Masyarakat Adat Kasepuhan Banten Kidul, atau disebut juga sebagai Masyarakat Hukum Adat (MHA) Banten Kidul telah diakui oleh negara keberadaannya tetapi penggunaan nya pun terbatas. Merujuk pada pasal 18B ayat (2) UUD 1945 yang menyebutkan ”Negara mengakui dan menghormati kesatuan-kesatuan masyarakat hukum adat beserta hak-hak tradisional nya sepanjang masih hidup dan sesuai dengan perkembangan masyarakat dan prinsip Negara Kesatuan Republik Indonesia, yang diatur dalam undang-undang” yang berarti bahwa negara mengakui keberadaan Masyarakat Hukum Adat serta konstitusional haknya dalam sistem hukum Indonesia. Disamping itu juga diatur dalam Pasal 3 UUPA “Pelaksanaan hak ulayat dan hak-hak yang serupa itu dari masyarakat-masyarakat hukum adat, sepanjang menurut kenyataannya masih ada, harus sedemikian rupa sehingga sesuai dengan kepentingan nasional dan Negara, yang berdasarkan atas persatuan bangsa serta tidak boleh bertentangan dengan undang-undang dan peraturan-peraturan lain yang lebih tinggi”. Atas dasar tersebutlah di Banten bagian selatan khususnya di wilayah kabupaten Lebak dan kabupaten Sukabumi hidup Masyarakat adat yang secara latarbelakang sejarah terbentuknya telah ada sejak abad ke-17 Masehi. Untuk melindungi keberadaan mereka dari gerusan zaman, warga kasepuhan itu memiliki payung hukum berupa peraturan daerah (perda). Di Kabupaten Lebak Provinsi Banten, payung hukum tersebut tertuang pada Perda Nomor 8 Tahun 2015 tentang Pengakuan, Perlindungan, dan Pemberdayaan Masyarakat Adat Kasepuhan, akan melindungi budaya serta wilayah mereka. Wilayah adat diakui sebagai ruang kehidupan masyarakat Kasepuhan. Untuk pertama kalinya di Indonesia sebuah perda pengakuan masyarakat hukum adat memiliki lampiran tentang wilayah adat.
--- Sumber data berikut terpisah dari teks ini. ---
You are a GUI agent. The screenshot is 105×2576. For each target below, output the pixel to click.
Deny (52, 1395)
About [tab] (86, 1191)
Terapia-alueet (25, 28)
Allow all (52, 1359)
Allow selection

Setidaknya terdapat 67 komunitas kasepuhan yang mendiami wilayah Gunung Halimun Salak (perbatasan Kab. Lebak Provinsi Banten dengan Kab. Sukabumi Provinsi Jawa Barat). Sedangkan di Kabupaten Lebak sendiri memiliki 57 kasepuhan, yang terdiri dari pupuhun kasepuhan, sesepuh kampung, dan sesepuh rendangan.
Masyarakat Adat
Kasepuhan Banten Kidul memiliki salah satu tradisi yang kini sudah ditetapkan
sebagai Warisan Budaya tak Benda (WBTB), yaitu tradisi SEREN TAUN.
Salah
satu upacara adat yang ada dan masih dilaksanakan setiap tahunnya di seluruh
Kasepuhan Adat Banten Kidul adalah Upacara adat SEREN TAUN yang
dilaksanakan setelah panen tiba. Setiap perayaan SEREN TAUN tidak ada
perubahan susunan acara kecuali tema perayaannya yang berubah, serta selain
tidak menghilangkan budaya adat dari zaman nenek moyang mereka. SEREN TAUN
merupakan suatu tradisi tahunan masyarakat agraris sunda sebuah religiositas
untuk mengucapkan syukur pada Yang Maha Esa (Pangeran Si Kang Sawiji-Wiji)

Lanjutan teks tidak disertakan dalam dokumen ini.